From the records below, transcribe only the lines running from the one with "Task: Switch to the 转换 tab" through the one with "Task: Click the". Keep both of those end lines.

[Items from a dataset]
------------------------------------------------------------------------
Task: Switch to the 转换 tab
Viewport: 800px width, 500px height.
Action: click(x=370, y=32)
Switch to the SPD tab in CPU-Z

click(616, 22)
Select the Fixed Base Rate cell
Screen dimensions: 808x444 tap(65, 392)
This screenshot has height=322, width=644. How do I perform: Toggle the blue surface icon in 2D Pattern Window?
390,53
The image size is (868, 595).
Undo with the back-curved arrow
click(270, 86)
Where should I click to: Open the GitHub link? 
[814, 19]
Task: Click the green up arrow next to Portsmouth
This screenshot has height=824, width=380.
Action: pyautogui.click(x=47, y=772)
------------------------------------------------------------------------
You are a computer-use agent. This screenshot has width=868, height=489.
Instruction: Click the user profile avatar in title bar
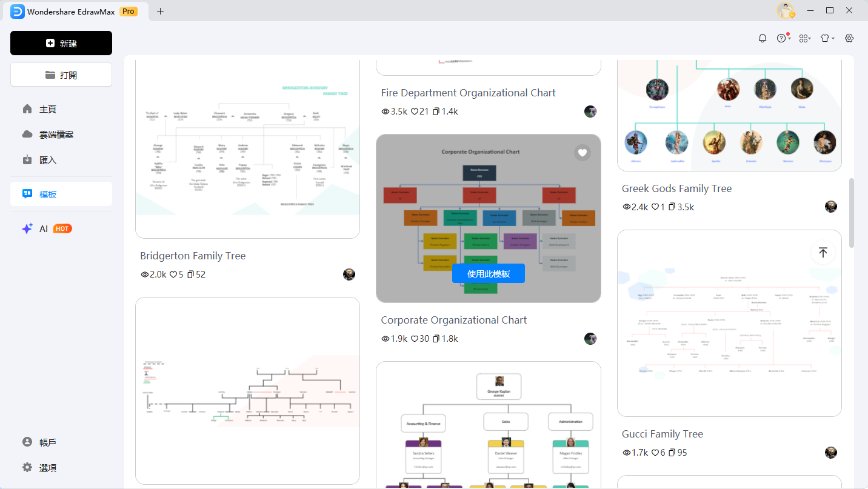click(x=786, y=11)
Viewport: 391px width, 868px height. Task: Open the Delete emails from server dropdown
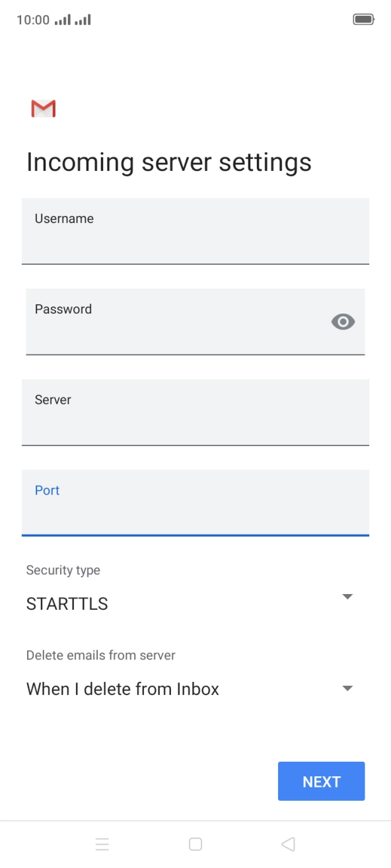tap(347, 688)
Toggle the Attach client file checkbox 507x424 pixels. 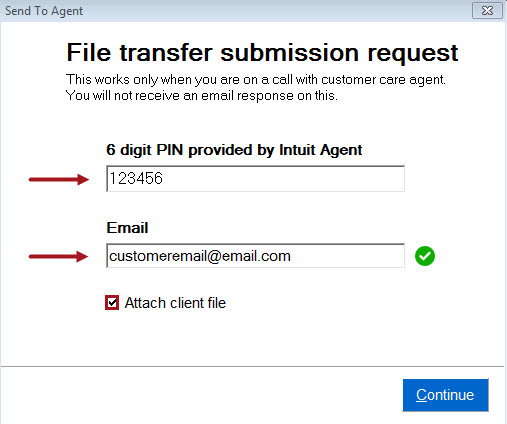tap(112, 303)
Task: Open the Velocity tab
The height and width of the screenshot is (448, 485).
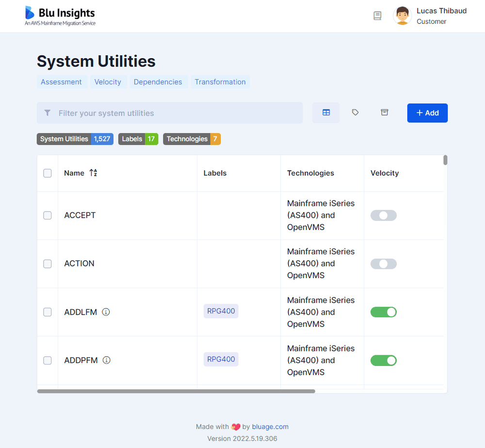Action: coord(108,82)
------------------------------------------------------------------------
[Exercise output]
Task: Switch to the 转换 tab
Viewport: 800px width, 500px height.
Action: click(x=370, y=32)
Switch to the SPD tab in CPU-Z

click(616, 22)
Select the Fixed Base Rate cell
Screen dimensions: 808x444 tap(65, 392)
This screenshot has height=322, width=644. How do I perform: Toggle the blue surface icon in 2D Pattern Window?
390,53
The image size is (868, 595).
Undo with the back-curved arrow
click(270, 86)
Where should I click to: Open the GitHub link? 
[814, 19]
Task: Click the green up arrow next to Portsmouth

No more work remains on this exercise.